** start Excerpted passage **
# Price to mount a turkey?



## bigrackmack (Aug 10, 2004)

What is the gong rate for a full strut?.........Thanks.........Mack


----------



## neil duffey (Feb 22, 2004)

about 5 to 650... depending on who you go to... iv seen 700 from the top end guys as well. just make sure you see a mount they did before picking... price shouldn't matter if it means enough to get mounted. quality is the main seller.


----------



## chris_kreiner (Sep 6, 2006)

neil duffey said:


> about 5 to 650... depending on who you go to... iv seen 700 from the top end guys as well. just make sure you see a mount they did before picking... price shouldn't matter if it means enough to get mounted. quality is the main seller.


 Couldn't agree more!!


----------



## Big Buck (Feb 8, 2000)




----------



## duxdog (Apr 13, 2008)

Dourlains in Birch Run- around $600. Top Notch.


----------



## fish patroll (May 8, 2002)

bigrackmack said:


> What is the gong rate for a full strut?.........Thanks.........Mack


not sure where your located ,i'm betwwen Flint and Davison. I get $500 and that is with your original head (freeze dried). But as others have said do your homework check out the quality of work and make your decision on that and not price.
** end Excerpted passage **
** start Source material **
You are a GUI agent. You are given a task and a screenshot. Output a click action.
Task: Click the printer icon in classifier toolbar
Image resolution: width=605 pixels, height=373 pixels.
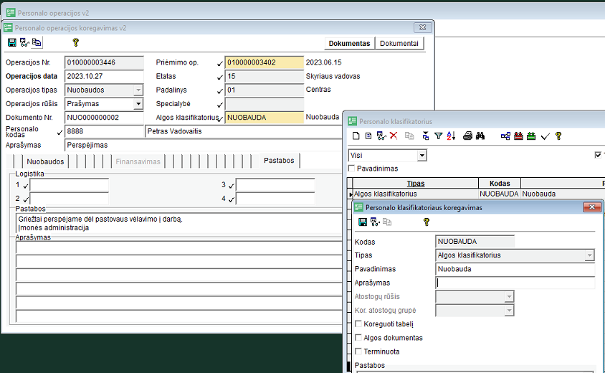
** end Source material **
■ Directions ■
**A.** Which usernames head the posts in the turkey-mount thread? List each one.
**B.** Answer these about the turkey-mount thread:
(i) What price does duxdog give for Dourlains in Birch Run?
(ii) Between which two places does fish patroll say he is located?
(iii) What figure has neil duffey seen from the top end guys?

■ Expected responses ■
**A.**
bigrackmack
neil duffey
chris_kreiner
Big Buck
duxdog
fish patroll

**B.**
(i) Around $600
(ii) Flint and Davison
(iii) 700